Die Richterin wies auf die Pflicht von Pflegeeltern hin, so viel Umgang wie möglich zu den leiblichen Eltern zuzulassen. Die Verfahrensbeiständin verwies darauf, dass unbedingt durch viel Kontakt eine Bindung hergestellt werden müsse. Die Sachverständige pries den inneren Wunsch eines jeden Kindes, bei seinen leiblichen Eltern leben zu wollen. Die Umgangsbegleiterin lobte die Fürsorglichkeit und Liebe der jungen Mutter in den höchsten Tönen. Das Jugendamt zuckte hilflos mit den Schultern – die Umgangskontakte würden stets sehr gut verlaufen. Irgendwann platzte dem fünfjährigen Kind der Kragen. Es schrie, schlug um sich, versteckte sich und weigerte sich, auch nur einen Schritt aus dem Haus seiner Pflegefamilie zu gehen. Was nun. Eine Rückführung sei noch zu früh jammerte die leibliche Mutter. Ich muss erstmal meine Ausbildung fertig machen. Die Pflegemutter muss auf das Kind einwirken, sagten die anderen. Dann schlug die Pflegemutter zaghaft vor, man könne doch den Umgang zunächst ein wenig reduzieren, um Vertrauen aufzubauen. Alles schrie durcheinander. Eine Frechheit. Kindeswohlschädlich sei so ein Vorschlag. Das zeige die Haltung der Pflegemutter, diese wolle gar keine Rückführung usw. Man ging auseinander, eine Entscheidung ergehe schriftlich kündigte die Richterin an.

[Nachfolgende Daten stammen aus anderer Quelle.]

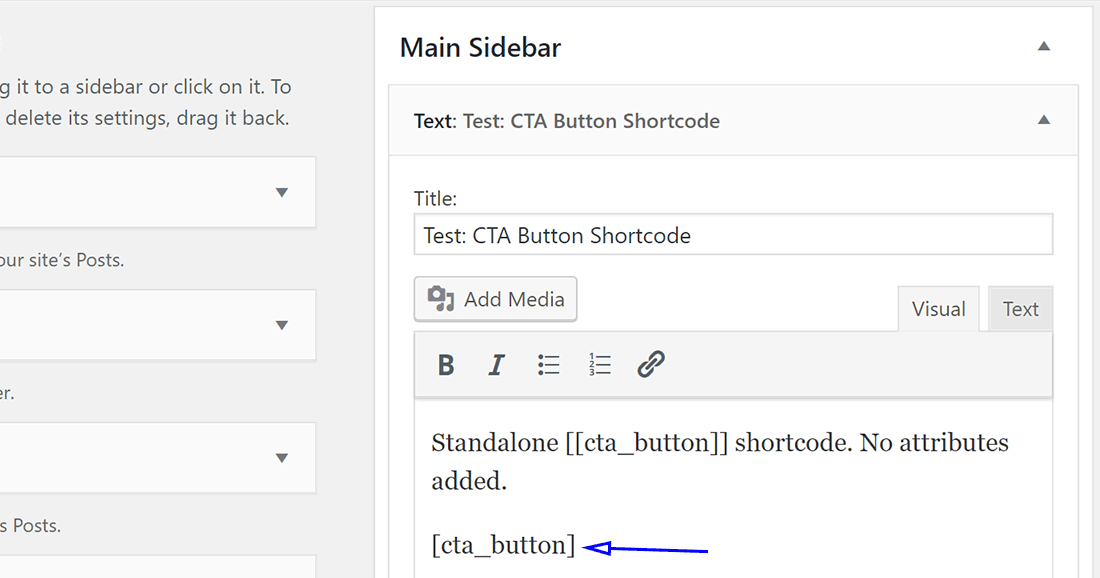1100x578 pixels.
Task: Click the editor content area below the toolbar
Action: click(x=733, y=490)
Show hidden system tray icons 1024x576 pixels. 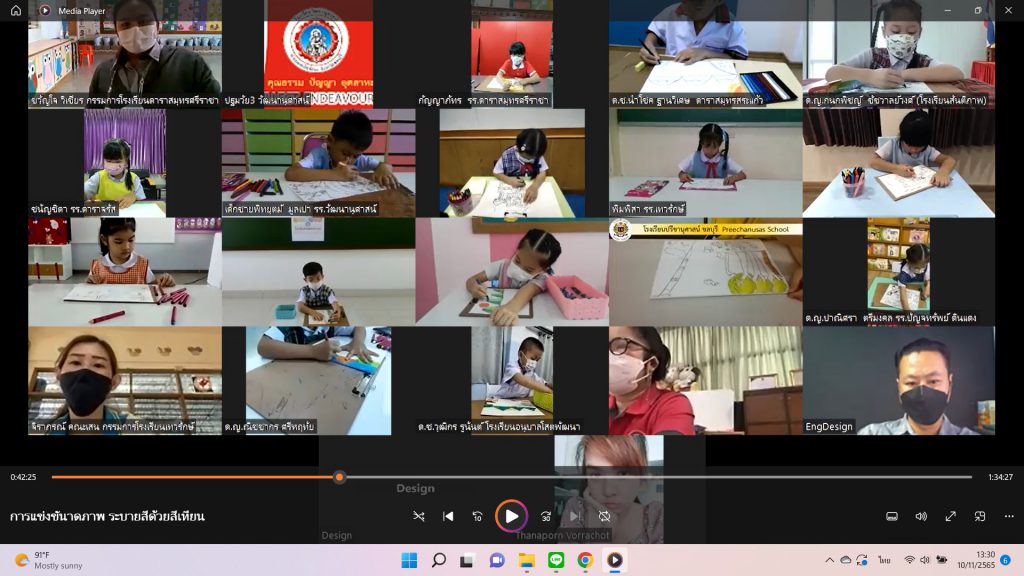click(828, 560)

Eine solche war dann aber nicht mehr nötig. Die leibliche Mutter verzichtete auf eine „Rückführung“. Sie habe jetzt einen neuen Freund, mit dem wolle sie erst einmal ins Ausland, ihre Ausbildung habe sie abgebrochen. Sie sei auch wieder schwanger und würde sich melden, wenn sie bereit sei, das Kind zu sich zu nehmen.